'Virtually extinct' eagle owl is back in Flanders

The good folk of Leuven have something new to marvel at.  In recent days a male eagle owl has been sighted across the city, even in the busiest parts.  Eagle owls were virtually extinct in Flanders, but during the past decade and a half have steadily been gaining ground. Now the owl has been seen together with a mate!

Eagle owls occur in the wild but can also be legally kept in captivity.  Twitchers will be keen to discuss the provenance of any eagle owl sighted. Sometimes they have escaped from captivity but explains bird expert Gerald Driessens they are quickly assimilated by populations in the wild.

“When an eagle owl is seen in the city centre, it’s quite likely it escaped! In the wild they occur in areas with a lot of woodland”.

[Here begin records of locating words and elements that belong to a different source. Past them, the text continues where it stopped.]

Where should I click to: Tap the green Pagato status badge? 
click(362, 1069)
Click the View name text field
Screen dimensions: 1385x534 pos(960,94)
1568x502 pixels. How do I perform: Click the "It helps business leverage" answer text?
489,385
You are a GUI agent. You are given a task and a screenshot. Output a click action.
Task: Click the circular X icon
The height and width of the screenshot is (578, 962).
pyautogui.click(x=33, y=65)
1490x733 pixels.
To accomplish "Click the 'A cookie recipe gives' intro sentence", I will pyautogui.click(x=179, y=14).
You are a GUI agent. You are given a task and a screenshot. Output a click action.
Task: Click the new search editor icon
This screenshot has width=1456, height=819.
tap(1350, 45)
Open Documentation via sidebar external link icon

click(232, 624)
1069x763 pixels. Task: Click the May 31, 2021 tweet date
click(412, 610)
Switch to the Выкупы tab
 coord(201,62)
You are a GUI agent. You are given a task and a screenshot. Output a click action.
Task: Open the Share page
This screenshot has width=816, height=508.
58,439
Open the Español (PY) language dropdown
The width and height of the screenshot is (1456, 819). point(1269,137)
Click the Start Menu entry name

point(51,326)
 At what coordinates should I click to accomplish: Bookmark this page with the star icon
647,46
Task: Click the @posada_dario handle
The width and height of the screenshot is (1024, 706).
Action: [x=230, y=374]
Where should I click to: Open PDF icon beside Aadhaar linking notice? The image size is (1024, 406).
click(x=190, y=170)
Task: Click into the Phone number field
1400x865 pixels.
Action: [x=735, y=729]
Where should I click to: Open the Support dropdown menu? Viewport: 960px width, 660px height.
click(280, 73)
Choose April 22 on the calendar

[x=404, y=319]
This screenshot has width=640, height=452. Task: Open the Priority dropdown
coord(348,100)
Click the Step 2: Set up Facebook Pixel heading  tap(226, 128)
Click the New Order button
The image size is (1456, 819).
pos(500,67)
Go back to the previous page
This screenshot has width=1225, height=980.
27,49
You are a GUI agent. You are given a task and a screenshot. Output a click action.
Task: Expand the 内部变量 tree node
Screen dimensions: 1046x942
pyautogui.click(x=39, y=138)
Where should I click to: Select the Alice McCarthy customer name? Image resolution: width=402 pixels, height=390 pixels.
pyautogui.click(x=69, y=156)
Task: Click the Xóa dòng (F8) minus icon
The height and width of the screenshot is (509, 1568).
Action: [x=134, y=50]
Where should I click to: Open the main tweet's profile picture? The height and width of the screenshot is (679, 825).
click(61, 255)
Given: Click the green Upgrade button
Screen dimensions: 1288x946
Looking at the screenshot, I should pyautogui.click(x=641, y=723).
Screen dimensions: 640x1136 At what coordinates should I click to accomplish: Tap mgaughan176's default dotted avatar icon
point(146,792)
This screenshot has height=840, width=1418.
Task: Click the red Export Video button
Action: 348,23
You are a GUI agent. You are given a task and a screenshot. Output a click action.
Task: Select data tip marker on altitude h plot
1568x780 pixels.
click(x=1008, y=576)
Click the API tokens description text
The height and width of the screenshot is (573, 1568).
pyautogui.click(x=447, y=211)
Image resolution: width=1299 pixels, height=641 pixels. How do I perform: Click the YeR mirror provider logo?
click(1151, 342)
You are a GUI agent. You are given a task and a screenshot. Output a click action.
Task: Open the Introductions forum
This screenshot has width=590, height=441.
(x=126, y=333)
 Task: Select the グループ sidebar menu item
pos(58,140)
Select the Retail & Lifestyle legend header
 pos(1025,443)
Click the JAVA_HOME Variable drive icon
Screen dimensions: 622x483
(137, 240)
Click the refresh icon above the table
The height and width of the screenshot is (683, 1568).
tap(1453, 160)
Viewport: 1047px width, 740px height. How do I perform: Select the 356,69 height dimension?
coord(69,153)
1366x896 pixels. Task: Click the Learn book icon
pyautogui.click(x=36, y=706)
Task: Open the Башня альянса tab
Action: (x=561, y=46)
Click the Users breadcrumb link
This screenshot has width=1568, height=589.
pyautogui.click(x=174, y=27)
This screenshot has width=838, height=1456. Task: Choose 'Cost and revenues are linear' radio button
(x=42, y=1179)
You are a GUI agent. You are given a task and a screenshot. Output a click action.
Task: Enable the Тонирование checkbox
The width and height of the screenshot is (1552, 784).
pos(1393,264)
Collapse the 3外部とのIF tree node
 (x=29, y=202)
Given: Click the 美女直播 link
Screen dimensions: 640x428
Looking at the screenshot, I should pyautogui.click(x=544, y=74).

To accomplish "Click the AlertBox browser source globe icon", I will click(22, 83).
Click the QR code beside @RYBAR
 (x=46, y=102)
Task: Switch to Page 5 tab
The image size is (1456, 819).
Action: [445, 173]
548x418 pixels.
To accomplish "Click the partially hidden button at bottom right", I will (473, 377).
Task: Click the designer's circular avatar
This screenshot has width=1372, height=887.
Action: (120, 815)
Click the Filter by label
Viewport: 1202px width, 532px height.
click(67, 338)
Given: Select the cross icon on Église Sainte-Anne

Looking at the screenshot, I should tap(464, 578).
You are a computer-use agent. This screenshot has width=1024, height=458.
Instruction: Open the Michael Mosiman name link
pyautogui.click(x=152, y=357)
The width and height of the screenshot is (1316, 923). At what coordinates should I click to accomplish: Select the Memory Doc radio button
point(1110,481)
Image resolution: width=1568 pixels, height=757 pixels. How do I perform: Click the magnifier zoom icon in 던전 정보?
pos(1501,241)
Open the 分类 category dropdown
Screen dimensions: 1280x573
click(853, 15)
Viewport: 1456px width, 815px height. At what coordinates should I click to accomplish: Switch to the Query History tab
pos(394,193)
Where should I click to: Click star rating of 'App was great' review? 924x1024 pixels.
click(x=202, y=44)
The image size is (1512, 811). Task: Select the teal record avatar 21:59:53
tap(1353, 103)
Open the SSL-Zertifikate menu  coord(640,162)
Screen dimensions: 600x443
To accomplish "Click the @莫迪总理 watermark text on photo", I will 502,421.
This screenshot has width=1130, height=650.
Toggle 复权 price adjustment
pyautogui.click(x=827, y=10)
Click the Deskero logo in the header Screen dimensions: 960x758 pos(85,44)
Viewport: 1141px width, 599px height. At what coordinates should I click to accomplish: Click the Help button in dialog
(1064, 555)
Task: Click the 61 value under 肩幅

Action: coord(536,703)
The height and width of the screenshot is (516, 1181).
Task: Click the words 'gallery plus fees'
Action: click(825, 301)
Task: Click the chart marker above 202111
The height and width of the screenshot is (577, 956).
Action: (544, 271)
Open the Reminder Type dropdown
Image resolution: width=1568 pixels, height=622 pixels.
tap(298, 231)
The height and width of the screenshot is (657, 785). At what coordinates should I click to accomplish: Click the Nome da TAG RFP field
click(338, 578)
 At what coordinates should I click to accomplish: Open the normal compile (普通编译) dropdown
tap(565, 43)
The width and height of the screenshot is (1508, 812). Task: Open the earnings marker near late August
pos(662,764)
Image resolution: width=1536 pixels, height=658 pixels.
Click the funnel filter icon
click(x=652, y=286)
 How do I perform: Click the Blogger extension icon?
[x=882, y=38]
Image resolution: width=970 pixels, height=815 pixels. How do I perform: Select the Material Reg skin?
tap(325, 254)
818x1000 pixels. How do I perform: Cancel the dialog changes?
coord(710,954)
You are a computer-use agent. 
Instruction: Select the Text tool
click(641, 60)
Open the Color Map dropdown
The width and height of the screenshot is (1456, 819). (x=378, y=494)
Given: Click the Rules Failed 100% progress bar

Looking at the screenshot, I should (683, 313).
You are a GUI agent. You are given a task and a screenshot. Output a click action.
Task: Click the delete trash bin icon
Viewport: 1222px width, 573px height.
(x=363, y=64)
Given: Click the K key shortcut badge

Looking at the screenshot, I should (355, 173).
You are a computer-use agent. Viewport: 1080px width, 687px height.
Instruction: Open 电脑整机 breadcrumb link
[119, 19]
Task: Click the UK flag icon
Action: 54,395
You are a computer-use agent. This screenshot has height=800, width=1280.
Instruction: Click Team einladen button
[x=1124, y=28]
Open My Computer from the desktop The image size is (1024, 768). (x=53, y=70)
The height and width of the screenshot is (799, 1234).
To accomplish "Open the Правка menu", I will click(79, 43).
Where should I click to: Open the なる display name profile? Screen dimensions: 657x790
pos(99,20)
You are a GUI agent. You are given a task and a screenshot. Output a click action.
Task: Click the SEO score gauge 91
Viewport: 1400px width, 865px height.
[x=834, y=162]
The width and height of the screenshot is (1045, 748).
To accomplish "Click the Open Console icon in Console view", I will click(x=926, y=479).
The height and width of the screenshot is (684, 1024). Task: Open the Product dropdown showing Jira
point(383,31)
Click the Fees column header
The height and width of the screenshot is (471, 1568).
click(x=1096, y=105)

Somebody’s claimed the bird’s been fitted out with a leather strap, but this hasn’t yet been confirmed. Amateur ornithologist Jogchum Vrielink says the behaviour of the birds suggests they could belong in the wild.  “None of the birds’ flight feathers are damaged as often happens in captivity” says Vrielink.

According to Driessens Flanders today boasts up to 50 breeding pairs.  “It’s probably an underestimate.  The eagle owl is thriving in Antwerp Province, in Limburg, even in Flemish Brabant, though there are hardly any breeding pairs in East and West Flanders”.

The return of the eagle owl is being linked to the thriving of its prey: martens and fox cubs.  The birds also enjoy greater protection.  Hunting, poaching and pesticides like DDT are banned allowing the bird greater opportunities in the wild.